Having access to raw files does not mean that they are easy to use – we realize that the diversity in file formats and the difficulty in converting one file type to another makes their analysis not as straight forward as it could be with a single community supported format.  And we also realize that these files are large and uploading them to the new EBI, or any other repository, will take time and some effort, particularly if important meta data about the experiment are included.

Still, we think the effort is worth it to ensure the field can move forward.  We’d love to hear your views, particularly if you disagree.

Transparency in NIH funding

Obtaining research funding, particularly from the NIH, is an increasingly daunting task that requires a lot of background information in addition to presenting a stellar proposal.
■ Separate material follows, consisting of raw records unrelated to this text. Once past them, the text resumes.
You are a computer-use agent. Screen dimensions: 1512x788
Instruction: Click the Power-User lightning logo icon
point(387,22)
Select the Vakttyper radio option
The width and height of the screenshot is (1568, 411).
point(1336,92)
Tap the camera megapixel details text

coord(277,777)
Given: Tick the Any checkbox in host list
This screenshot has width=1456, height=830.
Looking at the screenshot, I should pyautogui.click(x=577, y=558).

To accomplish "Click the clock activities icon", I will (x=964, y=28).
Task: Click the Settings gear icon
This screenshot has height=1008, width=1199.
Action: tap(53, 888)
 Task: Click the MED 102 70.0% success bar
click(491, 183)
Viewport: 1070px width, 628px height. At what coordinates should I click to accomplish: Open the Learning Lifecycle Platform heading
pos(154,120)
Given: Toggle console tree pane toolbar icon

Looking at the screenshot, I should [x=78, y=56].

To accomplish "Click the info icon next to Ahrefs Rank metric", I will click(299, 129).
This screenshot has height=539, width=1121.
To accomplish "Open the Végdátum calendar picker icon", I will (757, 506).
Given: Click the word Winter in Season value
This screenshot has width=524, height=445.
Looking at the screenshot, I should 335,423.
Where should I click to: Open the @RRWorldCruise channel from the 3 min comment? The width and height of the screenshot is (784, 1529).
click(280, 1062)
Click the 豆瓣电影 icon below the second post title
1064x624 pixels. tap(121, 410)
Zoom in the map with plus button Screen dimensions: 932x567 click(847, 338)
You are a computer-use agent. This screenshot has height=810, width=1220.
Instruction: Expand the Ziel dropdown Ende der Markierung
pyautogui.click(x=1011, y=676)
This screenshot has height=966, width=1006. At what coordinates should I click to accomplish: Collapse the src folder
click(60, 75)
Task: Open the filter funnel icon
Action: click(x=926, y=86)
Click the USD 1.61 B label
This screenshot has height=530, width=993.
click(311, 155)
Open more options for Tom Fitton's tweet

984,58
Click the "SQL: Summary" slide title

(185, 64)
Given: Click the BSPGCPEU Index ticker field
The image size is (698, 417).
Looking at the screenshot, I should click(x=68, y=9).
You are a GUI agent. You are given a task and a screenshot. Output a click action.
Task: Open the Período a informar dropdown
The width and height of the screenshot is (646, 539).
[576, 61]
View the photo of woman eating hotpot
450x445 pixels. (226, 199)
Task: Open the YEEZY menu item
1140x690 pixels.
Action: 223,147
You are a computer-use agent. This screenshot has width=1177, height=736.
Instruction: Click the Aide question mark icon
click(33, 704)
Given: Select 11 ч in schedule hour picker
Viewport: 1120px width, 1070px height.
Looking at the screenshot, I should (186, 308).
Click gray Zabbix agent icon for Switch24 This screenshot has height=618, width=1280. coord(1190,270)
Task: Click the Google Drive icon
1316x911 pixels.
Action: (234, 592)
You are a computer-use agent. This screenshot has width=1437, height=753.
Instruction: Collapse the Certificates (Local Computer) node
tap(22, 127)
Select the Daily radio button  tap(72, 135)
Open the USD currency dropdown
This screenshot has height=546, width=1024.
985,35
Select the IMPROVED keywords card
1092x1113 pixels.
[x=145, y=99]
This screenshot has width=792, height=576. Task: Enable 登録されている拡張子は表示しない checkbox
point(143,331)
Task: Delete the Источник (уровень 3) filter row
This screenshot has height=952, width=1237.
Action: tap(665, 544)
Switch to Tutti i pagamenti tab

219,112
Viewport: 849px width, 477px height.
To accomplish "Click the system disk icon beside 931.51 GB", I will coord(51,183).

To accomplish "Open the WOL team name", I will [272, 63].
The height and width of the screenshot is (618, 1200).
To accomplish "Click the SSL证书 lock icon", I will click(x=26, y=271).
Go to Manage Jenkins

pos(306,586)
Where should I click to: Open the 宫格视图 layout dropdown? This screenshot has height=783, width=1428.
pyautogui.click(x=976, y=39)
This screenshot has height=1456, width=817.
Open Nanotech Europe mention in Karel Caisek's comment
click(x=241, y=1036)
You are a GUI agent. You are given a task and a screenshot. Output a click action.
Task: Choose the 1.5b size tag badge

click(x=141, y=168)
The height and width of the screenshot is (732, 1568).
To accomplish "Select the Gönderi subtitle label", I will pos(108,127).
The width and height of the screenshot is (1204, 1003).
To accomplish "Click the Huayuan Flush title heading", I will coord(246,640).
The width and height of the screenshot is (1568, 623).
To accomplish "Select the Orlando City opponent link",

Researchers need to decide which of the 25 institutes at the NIH is most likely to fund a particular line of work. A new database, linked to RePORTER, NIH’s research portfolio reporting tool, will make this decision a bit easier.

The editorial in the June issue of Nature Methods highlights the importance of this database and a Correspondence in the same issue describes its functionality.

The developers of this database welcome community feedback and we encourage you to try it out.

Blogging at meetings

Social media are rapidly becoming a part of scientific meetings. It is no longer unusual to tweet from meetings and summary reports of talks can often be found on blogs.

Many meeting organizers support bloggers and microbloggers. To give only a few examples: the Federation of American Societies for Experimental Biology’s (FASEB) upcoming meeting on Experimental Biology is supportive of scientist bloggers discussing the meeting content online. For the past few years the International conference on intelligent systems for molecular biology (ISMB) has linked FriendFeed discussions about every talk to the meeting’s homepage, assuring that these exchanges are archived and easily accessible.

Organizers at the recent Keystone meeting on Stem Cells, Cancer and Metastasis provided a Twitter hashtag to initiate dialog between meeting participants and discuss questions raised at the meeting. Similarly, at the Workshop on visualizing biological data in March, tweeting was encouraged and eagerly embraced by attendees.

At this year’s Advances in Genome Biology and Technology meeting one speaker underscored his support of social media by wearing a T-shirt displaying “Tweet me” in large print. While we do not suggest such a dress code be made mandatory, we do, in principle, support the spirit behind the openness, as long as reasonable and clearly communicated restrictions by presenters are honored, as discussed in the editorial in our April issue.

Given that social media are still rapidly evolving the scientific community needs to keep up a dialog as to how to best use them. We are keen to hear about our readers’ experiences with meeting blogs and tweets.